### EXERCISE
Swap "Identify the location of" for "Point out the position of" everywhere it appears in the items below, and reproduce the items otherwise unchanged.

-- start of SOURCE MATERIAL --

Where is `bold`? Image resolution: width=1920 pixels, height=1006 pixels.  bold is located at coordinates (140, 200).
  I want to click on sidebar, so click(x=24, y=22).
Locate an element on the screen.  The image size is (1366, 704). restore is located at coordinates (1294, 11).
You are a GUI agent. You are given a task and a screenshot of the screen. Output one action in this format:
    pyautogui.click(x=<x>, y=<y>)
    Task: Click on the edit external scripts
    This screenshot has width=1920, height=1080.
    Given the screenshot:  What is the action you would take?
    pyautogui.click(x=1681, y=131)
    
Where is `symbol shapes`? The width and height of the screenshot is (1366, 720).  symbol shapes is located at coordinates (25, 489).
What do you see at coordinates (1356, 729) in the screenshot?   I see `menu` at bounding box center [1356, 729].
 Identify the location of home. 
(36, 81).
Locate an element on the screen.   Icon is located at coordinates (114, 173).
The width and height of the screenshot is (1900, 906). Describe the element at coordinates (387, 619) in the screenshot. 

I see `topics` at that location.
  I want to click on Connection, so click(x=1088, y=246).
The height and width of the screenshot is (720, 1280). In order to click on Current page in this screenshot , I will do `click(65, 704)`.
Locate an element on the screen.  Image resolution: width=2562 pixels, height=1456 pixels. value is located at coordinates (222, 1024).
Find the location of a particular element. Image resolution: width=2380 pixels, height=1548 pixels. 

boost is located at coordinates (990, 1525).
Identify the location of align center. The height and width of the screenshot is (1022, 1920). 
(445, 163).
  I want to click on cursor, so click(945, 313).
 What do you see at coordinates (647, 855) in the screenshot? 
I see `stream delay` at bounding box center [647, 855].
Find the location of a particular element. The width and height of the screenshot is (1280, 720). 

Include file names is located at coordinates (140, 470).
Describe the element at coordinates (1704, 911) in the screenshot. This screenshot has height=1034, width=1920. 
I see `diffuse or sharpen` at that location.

-- end of SOURCE MATERIAL --

### SOLUTION TO THIS PROBLEM
Where is `bold`? Image resolution: width=1920 pixels, height=1006 pixels.  bold is located at coordinates (140, 200).
  I want to click on sidebar, so click(x=24, y=22).
Locate an element on the screen.  The image size is (1366, 704). restore is located at coordinates (1294, 11).
You are a GUI agent. You are given a task and a screenshot of the screen. Output one action in this format:
    pyautogui.click(x=<x>, y=<y>)
    Task: Click on the edit external scripts
    This screenshot has width=1920, height=1080.
    Given the screenshot:  What is the action you would take?
    pyautogui.click(x=1681, y=131)
    
Where is `symbol shapes`? The width and height of the screenshot is (1366, 720).  symbol shapes is located at coordinates (25, 489).
What do you see at coordinates (1356, 729) in the screenshot?   I see `menu` at bounding box center [1356, 729].
 Point out the position of home. 
(36, 81).
Locate an element on the screen.   Icon is located at coordinates (114, 173).
The width and height of the screenshot is (1900, 906). Describe the element at coordinates (387, 619) in the screenshot. 

I see `topics` at that location.
  I want to click on Connection, so click(x=1088, y=246).
The height and width of the screenshot is (720, 1280). In order to click on Current page in this screenshot , I will do `click(65, 704)`.
Locate an element on the screen.  Image resolution: width=2562 pixels, height=1456 pixels. value is located at coordinates (222, 1024).
Find the location of a particular element. Image resolution: width=2380 pixels, height=1548 pixels. 

boost is located at coordinates (990, 1525).
Point out the position of align center. The height and width of the screenshot is (1022, 1920). 
(445, 163).
  I want to click on cursor, so click(945, 313).
 What do you see at coordinates (647, 855) in the screenshot? 
I see `stream delay` at bounding box center [647, 855].
Find the location of a particular element. The width and height of the screenshot is (1280, 720). 

Include file names is located at coordinates (140, 470).
Describe the element at coordinates (1704, 911) in the screenshot. This screenshot has height=1034, width=1920. 
I see `diffuse or sharpen` at that location.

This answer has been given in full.